I, Virginia Bergman, pledge not to vote for a male presidential candidate in 2016 just because he's male.

Monday, December 3, 2012

The media runs hard to catch up with Hillary

Photo courtesy of the newyorker.com.

To hear the New Yorker’s David Remnick tell it, Hillary Clinton is now the recipient of the adulation bestowed on Barack Obama in 08. Remnick apparently considers it a given that Hillary will run in 2016.

Whether Hillary runs or not, long-time supporters can’t help but chuckle as we watch her nimbly outwit a clumsy punditry incapable of comprehending a woman with more complexity and depth than the “dumb blond” stereotype of days gone by.

Stupefied in 08 as the first viable female presidential candidate revealed both her proven leadership credentials and her relational skills, our lemming-like journalists dipped into their store of bigoted epithets and labeled Hillary as “Sybil.”

Remnick tries too hard to be clever in this piece, but he does offer some insight into the state of the 2016 race even before incumbent Obama’s inauguration:

Hillary Clinton is running for President. And the Israeli political class is a full-blown train wreck. These are two conclusions, for whatever they are worth, based on a three-day conference I attended this weekend at the annual Saban Forum, in Washington, D.C.

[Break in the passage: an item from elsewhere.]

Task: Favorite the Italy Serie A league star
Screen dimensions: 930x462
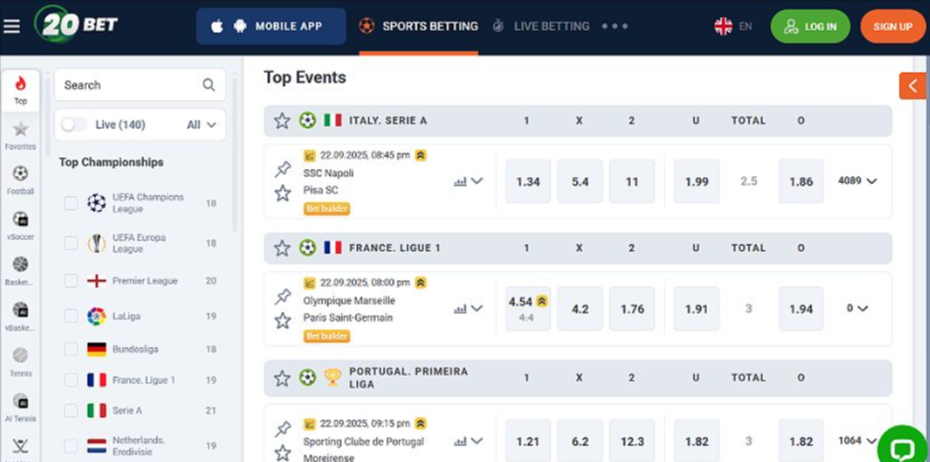Action: tap(282, 120)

A word about the scene: Haim Saban, an Israeli-American media and entertainment mogul, has for the past nine years been hosting a conference, sometimes in Jerusalem, more often in Washington, focussed on the Middle East. The attendees are mainly government officials, present and former; business people; institute-niks; a few reporters. There are very few Arabs; this year the most notable exception was Salam Fayyad, the prime minister of the Palestinian Authority, though he didn’t stick around long, since the Palestinian Authority, thanks in large measure to Israel, is in grave peril, losing ground all the time to Hamas. Except for a few events, Chatham House rules obtain: meaning the official events are off the record. The presumption is that the incidental meetings are more important than the panels and speeches.

Friday night, however, was on the record—and surprisingly revealing. Hillary Clinton was the main speaker. In a packed ballroom of the Willard Hotel, she was greeted with a standing ovation and then a short, adoring film, a video Festschrift testifying to her years as First Lady, senator, and, above all, secretary of state. The film, an expensive-looking production, went to the trouble of collecting interviews with Israeli politicians—Benjamin Netanyahu, Ehud Barak, Tzipi Livni—and American colleagues, like John Kerry. Tony Blair, striking the moony futuristic note that was general in the hall, said, “I just have an instinct that the best is yet to come.”